=== Brano di testo ===

Quando varchiamo la soglia di un nuovo anno, idealmente, lanciamo sulla sponda del futuro lo zainetto con i nostri desideri: un grappolo di sogni maturati nel cuore della vita. Scommettiamo il nostro futuro sul tavolo della Provvidenza divina con la certezza che il Dio della vita cammina con noi e si fa luce soprattutto nei momenti bui.

Le forti convinzioni religiose che spingevano il corso della vita, oggi, sembra che abbiano perso un po’ di freschezza. Ieri scommettevamo sul nostro futuro nella consapevolezza di esser investiti dalla potenza creatrice di Dio. Oggi gli orizzonti si sono abbassati, i nostri occhi guardano più la terra che il cielo, la fretta rapina la nobiltà dei sentimenti.

=== Informazioni estratte ===

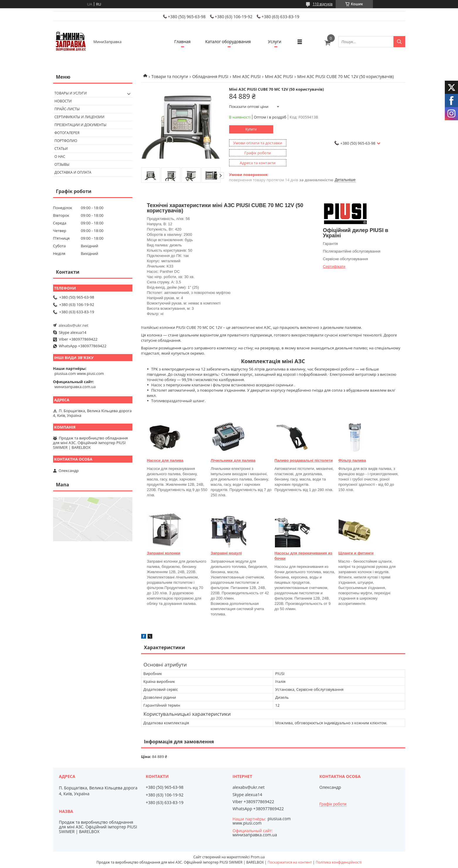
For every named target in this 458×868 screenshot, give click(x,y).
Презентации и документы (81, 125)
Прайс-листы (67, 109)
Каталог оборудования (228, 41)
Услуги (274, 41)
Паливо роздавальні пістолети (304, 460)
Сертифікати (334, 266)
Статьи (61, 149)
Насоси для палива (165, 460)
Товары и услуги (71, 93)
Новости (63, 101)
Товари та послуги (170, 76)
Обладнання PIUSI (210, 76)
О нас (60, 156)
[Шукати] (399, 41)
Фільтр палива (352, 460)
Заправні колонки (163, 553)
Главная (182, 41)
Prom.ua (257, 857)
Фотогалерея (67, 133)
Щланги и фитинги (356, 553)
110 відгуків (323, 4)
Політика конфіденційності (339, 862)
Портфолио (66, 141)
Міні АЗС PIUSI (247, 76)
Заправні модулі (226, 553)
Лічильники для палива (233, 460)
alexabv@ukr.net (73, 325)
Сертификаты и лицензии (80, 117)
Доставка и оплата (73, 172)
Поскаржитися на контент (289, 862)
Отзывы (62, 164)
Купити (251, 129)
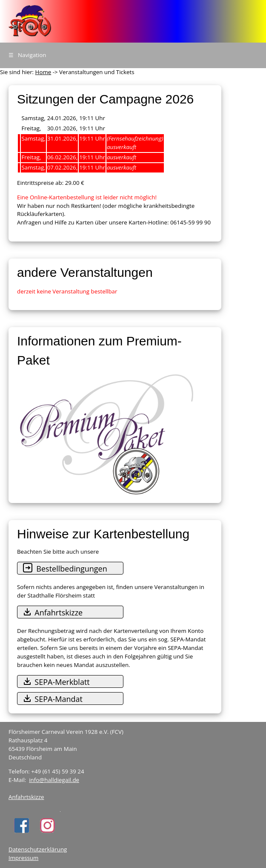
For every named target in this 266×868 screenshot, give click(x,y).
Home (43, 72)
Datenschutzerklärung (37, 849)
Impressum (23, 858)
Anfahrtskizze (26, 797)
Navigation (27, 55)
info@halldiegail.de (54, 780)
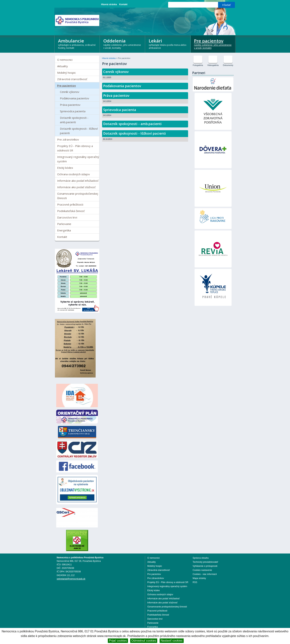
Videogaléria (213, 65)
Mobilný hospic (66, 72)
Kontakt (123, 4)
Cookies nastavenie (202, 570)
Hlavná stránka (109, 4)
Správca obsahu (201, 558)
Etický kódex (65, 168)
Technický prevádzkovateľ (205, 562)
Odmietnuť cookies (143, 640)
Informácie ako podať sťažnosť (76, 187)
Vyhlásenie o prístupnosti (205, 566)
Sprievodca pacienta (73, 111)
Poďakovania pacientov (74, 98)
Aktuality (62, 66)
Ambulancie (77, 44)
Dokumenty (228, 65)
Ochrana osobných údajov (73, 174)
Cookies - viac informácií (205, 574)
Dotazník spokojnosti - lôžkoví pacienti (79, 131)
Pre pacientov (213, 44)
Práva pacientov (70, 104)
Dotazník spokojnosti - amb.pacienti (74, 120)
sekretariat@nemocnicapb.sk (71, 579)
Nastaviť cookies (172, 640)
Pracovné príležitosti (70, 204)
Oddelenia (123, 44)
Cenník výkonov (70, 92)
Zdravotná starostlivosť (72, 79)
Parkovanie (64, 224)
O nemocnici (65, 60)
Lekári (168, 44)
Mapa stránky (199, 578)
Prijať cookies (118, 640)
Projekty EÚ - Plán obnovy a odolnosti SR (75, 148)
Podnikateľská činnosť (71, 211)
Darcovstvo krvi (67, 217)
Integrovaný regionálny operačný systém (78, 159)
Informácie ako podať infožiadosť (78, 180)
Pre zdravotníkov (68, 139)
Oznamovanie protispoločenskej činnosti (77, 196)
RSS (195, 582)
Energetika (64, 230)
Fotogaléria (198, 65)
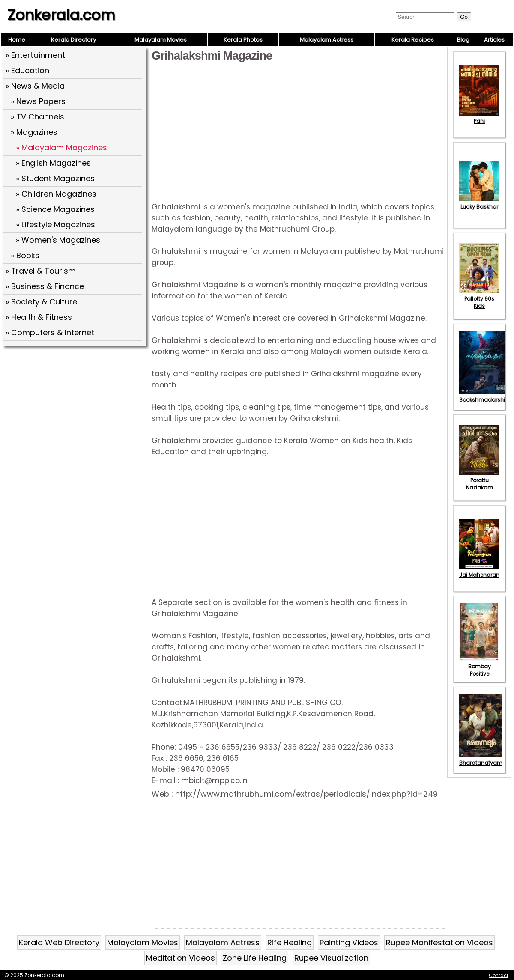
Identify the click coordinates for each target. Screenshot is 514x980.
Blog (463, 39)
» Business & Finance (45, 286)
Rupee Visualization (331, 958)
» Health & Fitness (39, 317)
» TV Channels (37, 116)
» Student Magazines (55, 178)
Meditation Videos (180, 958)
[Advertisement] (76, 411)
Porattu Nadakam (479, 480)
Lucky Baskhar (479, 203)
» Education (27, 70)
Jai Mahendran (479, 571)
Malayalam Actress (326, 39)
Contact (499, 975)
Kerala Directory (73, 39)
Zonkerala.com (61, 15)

===
=== Informazioni estratte ===

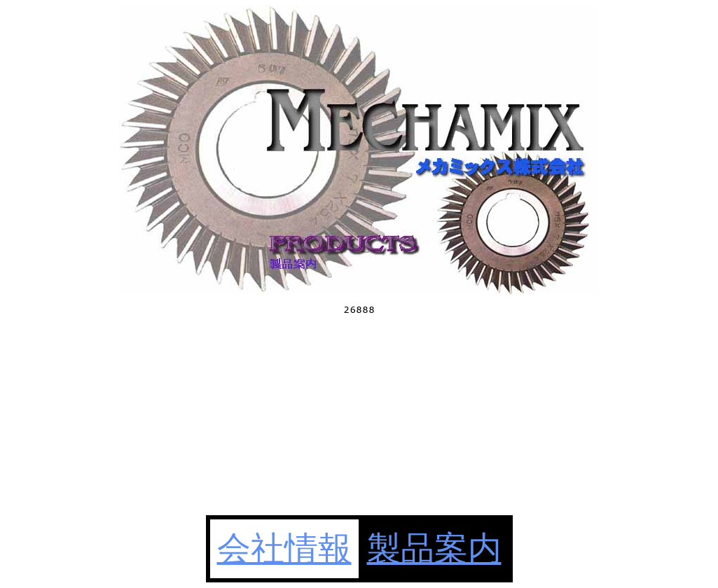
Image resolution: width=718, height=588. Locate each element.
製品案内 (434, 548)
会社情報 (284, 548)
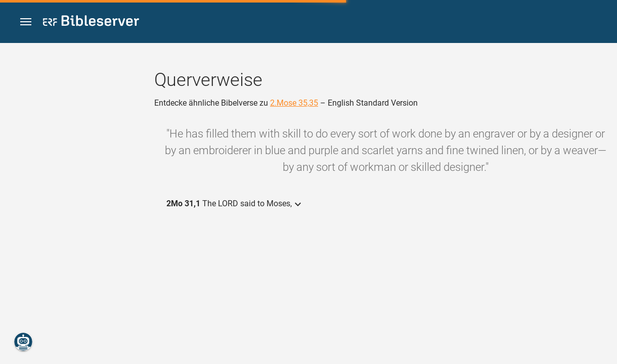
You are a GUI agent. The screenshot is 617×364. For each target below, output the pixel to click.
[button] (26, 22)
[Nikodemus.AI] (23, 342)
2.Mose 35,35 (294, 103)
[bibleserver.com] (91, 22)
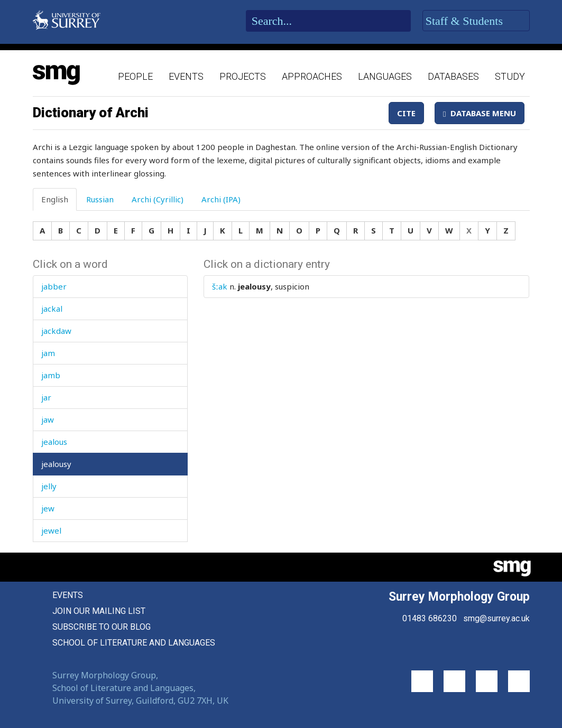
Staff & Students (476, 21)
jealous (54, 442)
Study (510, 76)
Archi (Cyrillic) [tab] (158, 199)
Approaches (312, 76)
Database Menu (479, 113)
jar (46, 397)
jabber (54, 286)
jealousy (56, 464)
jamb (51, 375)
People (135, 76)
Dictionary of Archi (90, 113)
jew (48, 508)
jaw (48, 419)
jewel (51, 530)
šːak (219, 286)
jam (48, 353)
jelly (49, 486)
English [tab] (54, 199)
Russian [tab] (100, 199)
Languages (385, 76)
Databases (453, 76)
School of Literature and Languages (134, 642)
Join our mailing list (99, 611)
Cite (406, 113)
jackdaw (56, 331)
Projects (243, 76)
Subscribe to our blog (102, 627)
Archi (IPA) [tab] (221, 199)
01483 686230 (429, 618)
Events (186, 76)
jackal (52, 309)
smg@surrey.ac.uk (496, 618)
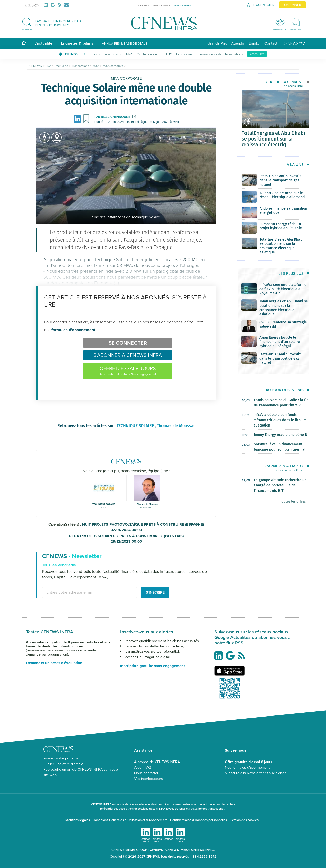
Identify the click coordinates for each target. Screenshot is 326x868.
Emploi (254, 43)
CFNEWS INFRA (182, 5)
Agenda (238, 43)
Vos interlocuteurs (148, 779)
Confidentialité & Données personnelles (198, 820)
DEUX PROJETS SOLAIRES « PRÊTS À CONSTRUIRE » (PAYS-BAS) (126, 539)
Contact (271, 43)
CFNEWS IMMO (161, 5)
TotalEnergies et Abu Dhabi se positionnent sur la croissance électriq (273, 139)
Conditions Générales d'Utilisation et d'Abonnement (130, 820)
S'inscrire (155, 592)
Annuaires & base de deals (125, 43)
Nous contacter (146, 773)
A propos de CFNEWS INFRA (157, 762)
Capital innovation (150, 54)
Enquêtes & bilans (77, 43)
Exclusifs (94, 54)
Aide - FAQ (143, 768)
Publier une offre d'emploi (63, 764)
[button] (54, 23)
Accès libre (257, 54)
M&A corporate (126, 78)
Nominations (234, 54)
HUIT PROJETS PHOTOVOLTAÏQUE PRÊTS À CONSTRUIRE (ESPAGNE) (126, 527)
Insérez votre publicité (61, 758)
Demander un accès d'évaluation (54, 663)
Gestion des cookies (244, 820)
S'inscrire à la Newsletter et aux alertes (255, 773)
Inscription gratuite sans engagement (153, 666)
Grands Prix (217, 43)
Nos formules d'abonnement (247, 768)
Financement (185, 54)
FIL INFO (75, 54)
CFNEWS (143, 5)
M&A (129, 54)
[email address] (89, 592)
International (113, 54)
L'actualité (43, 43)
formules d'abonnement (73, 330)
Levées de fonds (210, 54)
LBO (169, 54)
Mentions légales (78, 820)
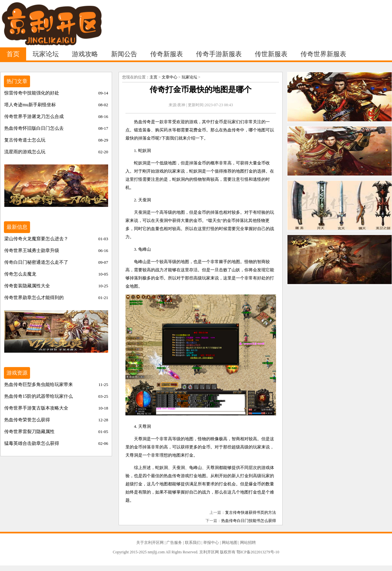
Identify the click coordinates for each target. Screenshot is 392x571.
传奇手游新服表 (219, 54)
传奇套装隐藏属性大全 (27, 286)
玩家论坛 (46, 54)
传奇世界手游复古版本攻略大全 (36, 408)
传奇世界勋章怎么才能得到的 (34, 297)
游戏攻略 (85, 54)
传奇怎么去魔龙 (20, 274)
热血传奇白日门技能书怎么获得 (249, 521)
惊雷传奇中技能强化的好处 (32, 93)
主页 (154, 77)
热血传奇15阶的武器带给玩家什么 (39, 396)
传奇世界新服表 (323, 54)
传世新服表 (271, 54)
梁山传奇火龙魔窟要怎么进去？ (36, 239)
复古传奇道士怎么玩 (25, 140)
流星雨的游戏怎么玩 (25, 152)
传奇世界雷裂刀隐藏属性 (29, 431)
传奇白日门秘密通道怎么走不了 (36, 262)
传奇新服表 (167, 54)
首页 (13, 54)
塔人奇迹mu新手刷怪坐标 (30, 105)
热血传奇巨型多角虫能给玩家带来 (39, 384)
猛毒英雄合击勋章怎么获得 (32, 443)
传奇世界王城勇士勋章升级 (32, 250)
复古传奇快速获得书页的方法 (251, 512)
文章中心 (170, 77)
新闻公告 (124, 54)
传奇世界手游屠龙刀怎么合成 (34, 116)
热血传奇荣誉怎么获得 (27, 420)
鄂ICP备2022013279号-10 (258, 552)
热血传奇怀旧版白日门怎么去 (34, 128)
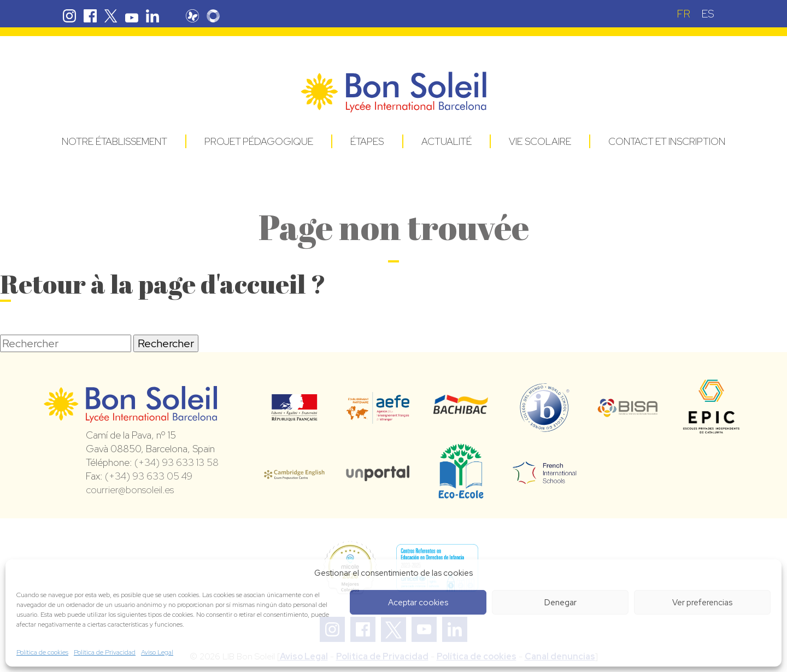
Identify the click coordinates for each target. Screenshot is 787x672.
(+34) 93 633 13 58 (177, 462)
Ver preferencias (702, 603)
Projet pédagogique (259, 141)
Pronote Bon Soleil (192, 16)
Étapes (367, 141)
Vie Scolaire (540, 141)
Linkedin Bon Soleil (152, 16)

===
=== Informazioni estratte ===

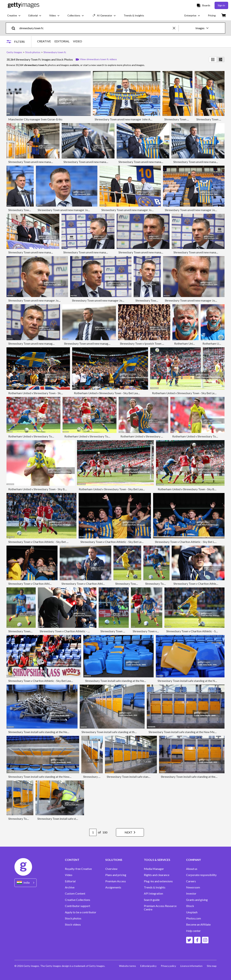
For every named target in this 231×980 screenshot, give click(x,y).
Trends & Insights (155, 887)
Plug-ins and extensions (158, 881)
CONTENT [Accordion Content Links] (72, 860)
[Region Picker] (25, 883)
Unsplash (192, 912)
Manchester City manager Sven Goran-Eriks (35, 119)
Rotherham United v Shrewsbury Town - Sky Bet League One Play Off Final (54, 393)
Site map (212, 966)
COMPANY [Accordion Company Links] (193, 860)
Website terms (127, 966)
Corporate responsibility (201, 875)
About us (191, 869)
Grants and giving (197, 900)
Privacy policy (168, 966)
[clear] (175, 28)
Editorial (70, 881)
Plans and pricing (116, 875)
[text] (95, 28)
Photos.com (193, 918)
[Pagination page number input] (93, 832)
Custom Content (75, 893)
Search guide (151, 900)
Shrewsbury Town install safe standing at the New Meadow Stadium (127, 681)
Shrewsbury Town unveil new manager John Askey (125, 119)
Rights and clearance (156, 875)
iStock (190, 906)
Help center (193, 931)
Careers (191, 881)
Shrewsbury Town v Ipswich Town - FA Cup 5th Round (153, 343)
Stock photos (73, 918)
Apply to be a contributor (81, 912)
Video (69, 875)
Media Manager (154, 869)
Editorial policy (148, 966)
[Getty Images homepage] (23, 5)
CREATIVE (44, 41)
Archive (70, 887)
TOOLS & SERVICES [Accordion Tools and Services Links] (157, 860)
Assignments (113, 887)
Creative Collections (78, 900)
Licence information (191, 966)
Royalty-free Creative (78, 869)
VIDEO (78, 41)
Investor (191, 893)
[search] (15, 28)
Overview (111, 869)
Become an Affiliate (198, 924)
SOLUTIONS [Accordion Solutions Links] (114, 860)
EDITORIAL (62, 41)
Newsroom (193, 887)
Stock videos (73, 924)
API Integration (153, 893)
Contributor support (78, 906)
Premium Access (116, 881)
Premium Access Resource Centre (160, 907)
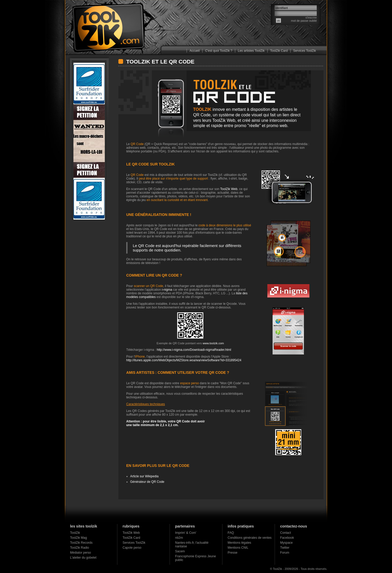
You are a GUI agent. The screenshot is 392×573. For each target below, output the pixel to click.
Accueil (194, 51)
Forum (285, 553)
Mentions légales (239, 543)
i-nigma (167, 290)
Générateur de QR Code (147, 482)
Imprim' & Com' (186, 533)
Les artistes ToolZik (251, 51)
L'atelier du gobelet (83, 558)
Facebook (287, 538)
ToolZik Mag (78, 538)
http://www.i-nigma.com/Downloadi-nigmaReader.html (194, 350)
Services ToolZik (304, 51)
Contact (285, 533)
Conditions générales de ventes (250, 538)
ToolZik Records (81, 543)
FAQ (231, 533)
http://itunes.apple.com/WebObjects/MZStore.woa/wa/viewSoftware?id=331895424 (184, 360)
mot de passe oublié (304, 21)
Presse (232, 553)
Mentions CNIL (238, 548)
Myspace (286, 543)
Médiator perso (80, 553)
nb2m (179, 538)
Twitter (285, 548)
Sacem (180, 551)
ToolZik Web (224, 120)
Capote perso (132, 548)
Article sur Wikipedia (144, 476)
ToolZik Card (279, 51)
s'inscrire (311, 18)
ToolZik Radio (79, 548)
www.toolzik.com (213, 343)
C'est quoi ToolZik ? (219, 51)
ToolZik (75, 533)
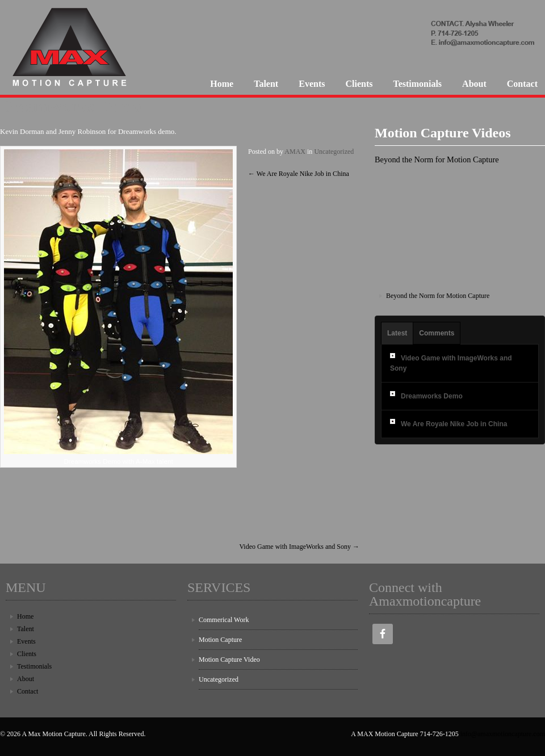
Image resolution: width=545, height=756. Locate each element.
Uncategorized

===

**Descrizione esercizio:** Trascrivi senza modifiche la parte del brano sul nuovo anno che comincia con le parole "Le forti convinzioni" e termina con "nobiltà dei sentimenti.".

**Risultato finale:**
Le forti convinzioni religiose che spingevano il corso della vita, oggi, sembra che abbiano perso un po’ di freschezza. Ieri scommettevamo sul nostro futuro nella consapevolezza di esser investiti dalla potenza creatrice di Dio. Oggi gli orizzonti si sono abbassati, i nostri occhi guardano più la terra che il cielo, la fretta rapina la nobiltà dei sentimenti.